**ACTIVITY**: Copy exactly the lines of the data below that run from the line holding "Viewport: 295px width, 394px" through the line holding "Select the ĐT", both ends included.

**EXTRACTED INFORMATION**:
*****

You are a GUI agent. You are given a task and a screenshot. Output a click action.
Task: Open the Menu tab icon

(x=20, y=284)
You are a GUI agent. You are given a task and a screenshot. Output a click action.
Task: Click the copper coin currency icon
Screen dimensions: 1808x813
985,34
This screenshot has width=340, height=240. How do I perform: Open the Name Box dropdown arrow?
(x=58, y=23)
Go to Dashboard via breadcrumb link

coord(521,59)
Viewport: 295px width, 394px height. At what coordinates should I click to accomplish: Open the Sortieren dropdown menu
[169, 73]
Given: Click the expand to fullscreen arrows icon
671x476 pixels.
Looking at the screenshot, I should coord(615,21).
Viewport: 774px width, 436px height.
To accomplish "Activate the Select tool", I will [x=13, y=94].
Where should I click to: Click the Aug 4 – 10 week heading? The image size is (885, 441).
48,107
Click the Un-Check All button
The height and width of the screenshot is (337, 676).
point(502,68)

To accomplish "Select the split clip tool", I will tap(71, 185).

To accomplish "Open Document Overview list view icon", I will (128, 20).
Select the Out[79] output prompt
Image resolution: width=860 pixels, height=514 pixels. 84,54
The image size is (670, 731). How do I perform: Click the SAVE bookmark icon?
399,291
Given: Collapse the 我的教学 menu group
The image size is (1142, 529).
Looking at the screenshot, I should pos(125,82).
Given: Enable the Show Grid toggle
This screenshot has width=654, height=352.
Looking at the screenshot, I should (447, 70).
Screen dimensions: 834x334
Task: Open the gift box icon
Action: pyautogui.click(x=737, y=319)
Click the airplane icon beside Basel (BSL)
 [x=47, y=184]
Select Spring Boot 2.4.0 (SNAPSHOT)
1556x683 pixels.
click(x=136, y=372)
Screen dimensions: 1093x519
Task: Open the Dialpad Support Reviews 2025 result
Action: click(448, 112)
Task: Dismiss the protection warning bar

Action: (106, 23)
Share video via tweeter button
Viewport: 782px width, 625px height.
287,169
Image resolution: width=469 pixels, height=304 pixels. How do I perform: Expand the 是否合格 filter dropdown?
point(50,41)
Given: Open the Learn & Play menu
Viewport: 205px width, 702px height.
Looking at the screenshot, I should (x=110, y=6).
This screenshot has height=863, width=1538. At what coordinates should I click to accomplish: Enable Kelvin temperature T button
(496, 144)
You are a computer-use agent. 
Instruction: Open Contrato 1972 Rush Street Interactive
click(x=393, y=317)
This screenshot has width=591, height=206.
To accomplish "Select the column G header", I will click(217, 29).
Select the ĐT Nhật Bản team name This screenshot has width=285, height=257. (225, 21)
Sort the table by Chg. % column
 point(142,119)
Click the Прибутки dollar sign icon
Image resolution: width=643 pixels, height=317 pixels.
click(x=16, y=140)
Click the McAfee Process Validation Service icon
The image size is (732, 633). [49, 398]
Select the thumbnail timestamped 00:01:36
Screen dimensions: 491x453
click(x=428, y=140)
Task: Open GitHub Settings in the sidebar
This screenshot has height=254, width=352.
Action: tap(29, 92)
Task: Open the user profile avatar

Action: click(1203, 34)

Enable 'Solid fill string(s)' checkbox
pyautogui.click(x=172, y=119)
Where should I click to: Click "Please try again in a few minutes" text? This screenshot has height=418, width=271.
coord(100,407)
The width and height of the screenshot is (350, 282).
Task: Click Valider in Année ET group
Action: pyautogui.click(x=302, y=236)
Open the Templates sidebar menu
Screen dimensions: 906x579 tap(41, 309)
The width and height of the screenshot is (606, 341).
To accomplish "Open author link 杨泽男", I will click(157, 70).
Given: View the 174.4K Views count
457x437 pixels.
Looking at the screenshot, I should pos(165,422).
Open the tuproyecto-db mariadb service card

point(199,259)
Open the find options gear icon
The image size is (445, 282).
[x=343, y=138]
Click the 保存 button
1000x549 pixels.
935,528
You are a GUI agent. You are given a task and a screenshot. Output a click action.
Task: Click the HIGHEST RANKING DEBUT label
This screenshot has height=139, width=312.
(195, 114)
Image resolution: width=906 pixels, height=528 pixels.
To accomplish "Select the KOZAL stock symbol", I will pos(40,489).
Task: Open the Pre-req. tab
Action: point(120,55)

*****

**WRITTEN RESPONSE**:
Viewport: 295px width, 394px height. At what coordinates should I click to accomplish: Open the Sortieren dropdown menu
[169, 73]
Given: Click the expand to fullscreen arrows icon
671x476 pixels.
Looking at the screenshot, I should coord(615,21).
Viewport: 774px width, 436px height.
To accomplish "Activate the Select tool", I will [x=13, y=94].
Where should I click to: Click the Aug 4 – 10 week heading? The image size is (885, 441).
48,107
Click the Un-Check All button
The height and width of the screenshot is (337, 676).
point(502,68)

To accomplish "Select the split clip tool", I will tap(71, 185).

To accomplish "Open Document Overview list view icon", I will (128, 20).
Select the Out[79] output prompt
Image resolution: width=860 pixels, height=514 pixels. 84,54
The image size is (670, 731). How do I perform: Click the SAVE bookmark icon?
399,291
Given: Collapse the 我的教学 menu group
The image size is (1142, 529).
Looking at the screenshot, I should pos(125,82).
Given: Enable the Show Grid toggle
This screenshot has width=654, height=352.
Looking at the screenshot, I should (447, 70).
Screen dimensions: 834x334
Task: Open the gift box icon
Action: pyautogui.click(x=737, y=319)
Click the airplane icon beside Basel (BSL)
 [x=47, y=184]
Select Spring Boot 2.4.0 (SNAPSHOT)
1556x683 pixels.
click(x=136, y=372)
Screen dimensions: 1093x519
Task: Open the Dialpad Support Reviews 2025 result
Action: click(448, 112)
Task: Dismiss the protection warning bar

Action: (106, 23)
Share video via tweeter button
Viewport: 782px width, 625px height.
287,169
Image resolution: width=469 pixels, height=304 pixels. How do I perform: Expand the 是否合格 filter dropdown?
point(50,41)
Given: Open the Learn & Play menu
Viewport: 205px width, 702px height.
Looking at the screenshot, I should (x=110, y=6).
This screenshot has height=863, width=1538. At what coordinates should I click to accomplish: Enable Kelvin temperature T button
(496, 144)
You are a computer-use agent. 
Instruction: Open Contrato 1972 Rush Street Interactive
click(x=393, y=317)
This screenshot has width=591, height=206.
To accomplish "Select the column G header", I will click(217, 29).
Select the ĐT Nhật Bản team name This screenshot has width=285, height=257. (225, 21)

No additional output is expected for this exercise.